GitHub - f-corvaro/PIPEX: "Unleash the power of Unix pipelines and redirections with PIPEX

"Unleash the power of Unix pipelines and redirections with PIPEX - your gateway to system programming."

Index

PIPEX
Index
About
Folder Structure
About
Mandatory part
The rules
Bonus Part
Understanding the Pipex Project
Exit Code
File permissions
Environment
Process
PIDs
Redirections
Checking for Open Processes and File Descriptors
Evaluation
Usefull tools
Correction sheet
Support Me
Skills developed
Sources
Author

Folder Structure

.
├── pipex
│   ├── include
│   │   ├── pipex_b.h
│   │   └── pipex.h
│   ├── lib
│   ├── srcs
│   │   ├── ft_environment_op.c
│   │   ├── ft_error_handling.c
│   │   ├── ft_file_in_out_op.c
│   │   ├── ft_init.c
│   │   ├── ft_memory_management.c
│   │   ├── ft_no_environment_op.c
│   │   ├── ft_pipe.c
│   │   ├── ft_process_management.c
│   │   ├── ft_utils.c
│   │   └── main.c
│   ├── srcs_b
│   │   ├── ft_environment_op_b.c
│   │   ├── ft_error_handling_b.c
│   │   ├── ft_file_in_out_op_b.c
│   │   ├── ft_init_b.c
│   │   ├── ft_memory_management_b.c
│   │   ├── ft_no_environment_op_b.c
│   │   ├── ft_pipe_b.c
│   │   ├── ft_process_management_b.c
│   │   ├── ft_utils_b.c
│   │   └── main_b.c
│   └── Makefile
└── README.md

About

This project aims to create a program in C that mimics the Unix pipeline mechanism, specifically the | (pipe) operator. The pipe operator in Unix/Linux is used to chain multiple commands together, where the output of one command serves as input to the next.

In the context of this project, you'll be expected to create a program that can take two commands as input, execute the first command, capture its output, and then provide that output as input to the second command.

Some rules to keep in mind:

• Your project must be written in C (in accordance with the Norm).

• Your functions should not quit unexpectedly (segmentation fault, bus error, double free, etc) apart from undefined behaviors.

• All heap allocated memory space must be properly freed when necessary.

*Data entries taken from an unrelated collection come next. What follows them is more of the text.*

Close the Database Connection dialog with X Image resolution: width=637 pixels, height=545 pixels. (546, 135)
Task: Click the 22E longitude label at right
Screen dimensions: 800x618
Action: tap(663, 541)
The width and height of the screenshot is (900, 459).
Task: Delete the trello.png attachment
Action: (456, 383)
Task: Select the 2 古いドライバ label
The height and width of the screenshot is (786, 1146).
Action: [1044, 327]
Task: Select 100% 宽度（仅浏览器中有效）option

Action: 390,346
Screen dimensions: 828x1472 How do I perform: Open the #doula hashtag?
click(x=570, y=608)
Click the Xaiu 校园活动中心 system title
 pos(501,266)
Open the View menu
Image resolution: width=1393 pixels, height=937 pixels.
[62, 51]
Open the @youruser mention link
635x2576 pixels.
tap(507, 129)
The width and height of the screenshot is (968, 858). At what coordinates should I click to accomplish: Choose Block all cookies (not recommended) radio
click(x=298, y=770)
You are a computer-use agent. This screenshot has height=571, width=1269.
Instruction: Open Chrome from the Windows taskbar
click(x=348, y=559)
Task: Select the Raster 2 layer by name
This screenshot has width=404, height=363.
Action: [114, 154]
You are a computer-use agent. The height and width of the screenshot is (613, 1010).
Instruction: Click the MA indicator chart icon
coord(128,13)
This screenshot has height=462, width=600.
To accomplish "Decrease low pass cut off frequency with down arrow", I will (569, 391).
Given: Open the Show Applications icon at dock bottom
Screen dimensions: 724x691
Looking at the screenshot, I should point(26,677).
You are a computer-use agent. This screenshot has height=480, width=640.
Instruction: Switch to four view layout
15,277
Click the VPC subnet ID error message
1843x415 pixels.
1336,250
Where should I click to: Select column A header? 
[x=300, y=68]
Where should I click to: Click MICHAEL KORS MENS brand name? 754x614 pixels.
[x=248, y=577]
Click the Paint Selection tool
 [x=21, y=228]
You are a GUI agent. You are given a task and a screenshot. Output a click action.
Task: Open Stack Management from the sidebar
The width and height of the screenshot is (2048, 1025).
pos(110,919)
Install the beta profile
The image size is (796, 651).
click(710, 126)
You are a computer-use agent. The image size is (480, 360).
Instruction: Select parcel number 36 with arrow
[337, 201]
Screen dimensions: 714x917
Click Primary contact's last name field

• You must submit a Makefile which will compile your source files to the required output with the flags -Wall, -Wextra and -Werror, use cc, and your Makefile must not relink. And the Makefile must at least contain the rules $(NAME), all, clean, fclean and re (bonus if you want maximum score).

• If your project allows you to use your libft, you must copy its sources and its associated Makefile in a libft folder with its associated Makefile. Your project’s Makefile must compile the library by using its Makefile, then compile the project.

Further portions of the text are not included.